REQUIRED WORK
In the records below, find the line containing "Switch to the 支付信息配置"; restate it and every later line word for word, through the last.

[Collected data entries]

○ ○ ○

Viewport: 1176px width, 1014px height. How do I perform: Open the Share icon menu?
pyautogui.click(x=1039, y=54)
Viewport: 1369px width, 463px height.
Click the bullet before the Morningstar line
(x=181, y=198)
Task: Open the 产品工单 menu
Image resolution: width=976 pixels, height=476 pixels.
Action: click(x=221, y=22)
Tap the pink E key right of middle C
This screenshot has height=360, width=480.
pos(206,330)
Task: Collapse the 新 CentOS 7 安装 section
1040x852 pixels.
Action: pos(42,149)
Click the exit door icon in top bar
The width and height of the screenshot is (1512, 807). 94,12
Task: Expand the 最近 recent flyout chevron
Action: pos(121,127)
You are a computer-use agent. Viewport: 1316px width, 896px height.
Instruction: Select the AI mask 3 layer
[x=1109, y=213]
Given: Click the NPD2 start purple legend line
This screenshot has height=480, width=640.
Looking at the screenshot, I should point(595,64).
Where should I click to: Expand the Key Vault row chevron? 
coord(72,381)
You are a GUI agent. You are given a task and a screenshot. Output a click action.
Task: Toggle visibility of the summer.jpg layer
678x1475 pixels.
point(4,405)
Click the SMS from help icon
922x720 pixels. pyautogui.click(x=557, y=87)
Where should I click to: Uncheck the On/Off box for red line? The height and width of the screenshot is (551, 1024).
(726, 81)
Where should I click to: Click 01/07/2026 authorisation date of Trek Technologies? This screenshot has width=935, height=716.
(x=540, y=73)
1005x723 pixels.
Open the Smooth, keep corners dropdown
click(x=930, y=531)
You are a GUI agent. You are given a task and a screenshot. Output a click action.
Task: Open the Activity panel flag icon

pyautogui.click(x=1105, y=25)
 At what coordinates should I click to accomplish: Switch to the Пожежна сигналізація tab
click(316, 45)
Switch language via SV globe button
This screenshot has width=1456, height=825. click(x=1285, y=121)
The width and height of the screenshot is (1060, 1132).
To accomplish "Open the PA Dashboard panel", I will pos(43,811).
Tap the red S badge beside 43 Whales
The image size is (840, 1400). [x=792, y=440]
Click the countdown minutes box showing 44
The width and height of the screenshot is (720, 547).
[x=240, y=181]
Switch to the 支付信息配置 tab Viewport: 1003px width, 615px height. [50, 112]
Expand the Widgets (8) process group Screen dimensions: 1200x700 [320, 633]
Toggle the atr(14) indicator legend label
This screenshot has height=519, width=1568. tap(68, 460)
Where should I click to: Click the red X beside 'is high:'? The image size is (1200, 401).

○ ○ ○

RESPONSE
Switch to the 支付信息配置 tab Viewport: 1003px width, 615px height. [50, 112]
Expand the Widgets (8) process group Screen dimensions: 1200x700 [320, 633]
Toggle the atr(14) indicator legend label
This screenshot has height=519, width=1568. tap(68, 460)
Where should I click to: Click the red X beside 'is high:'? The image size is (1200, 401).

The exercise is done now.